1Passwordに保持したCredentialを利用コマンドの直前に流し込む方法

手法

.env.deploy に 1Password 参照を並べる。

# .env.deploy
AWS_ACCOUNT_ID=op://your-vault/your-item/AWS_ACCOUNT_ID
AWS_ACCESS_KEY_ID=op://your-vault/your-item/AWS_ACCESS_KEY_ID
AWS_SECRET_ACCESS_KEY=op://your-vault/your-item/AWS_SECRET_ACCESS_KEY

op run --env-file で実行コマンドを包む。

op run --env-file=.env.deploy -- npx cdk deploy

.env.deploy 自体は secret を含まないのでリポジトリにコミットしてよい。op run 起動時に op:// 参照が解決され、子プロセス (npx cdk) の環境変数として注入される。親シェルや ~/.aws/credentials には書き残らない。

普段使いするなら package.json の scripts に仕込んでおく。

{
  "scripts": {
    "synth":  "op run --env-file=../.env.deploy -- npx cdk synth",
    "diff":   "op run --env-file=../.env.deploy -- npx cdk diff",
    "deploy": "op run --env-file=../.env.deploy -- npx cdk deploy"
  }
}

pnpm deploy を叩いた瞬間にだけ touch ID が出て credential が環境変数に流し込まれる。

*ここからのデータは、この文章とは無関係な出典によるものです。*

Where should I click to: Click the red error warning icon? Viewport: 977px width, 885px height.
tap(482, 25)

動機: 以前書いた .envrc 方式が cd のたびに認証要求してくる

以前 Credentialsを含む環境変数を1passwordで管理しdirenvでディレクトリごとに読み込む方法 という記事を書いた。direnv で .envrc をフックして、op item get + jq でフィールドを抜いて shell に export する方式。

この方法だと、プロジェクトディレクトリに cd するたびに touch ID が要求され、cd 後にプロンプトが返ってくるまで数十秒かかって面倒であった。

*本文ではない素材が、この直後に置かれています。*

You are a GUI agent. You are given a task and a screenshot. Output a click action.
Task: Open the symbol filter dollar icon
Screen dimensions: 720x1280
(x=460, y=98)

credential が必要なのは cdk deploy のような特定コマンドを叩く瞬間だけで、それ以外の時間に process.env へ常駐している必要はない。op run --env-file なら「コマンド単位」でロードできるので、cd は何も起きないままで、pnpm deploy した瞬間だけ touch ID が出る形になる。

注意: サプライチェーン攻撃には無力なので過信しない

最近よくある npm のサプライチェーン攻撃 — postinstall や malicious dependency が process.env を漁って token を盗むタイプ — に対して、この方式は無力。op run -- npx cdk deploy の execution tree の中で npm install の postinstall が走れば、env はそのまま継承されて見えてしまう。

今回の op run 化は cd 時の認証地獄から解放されるというUX改善が目的でありセキュリティ改善には寄与していない。

セキュリティ的に良い方法を知っている方がいたら教えてください。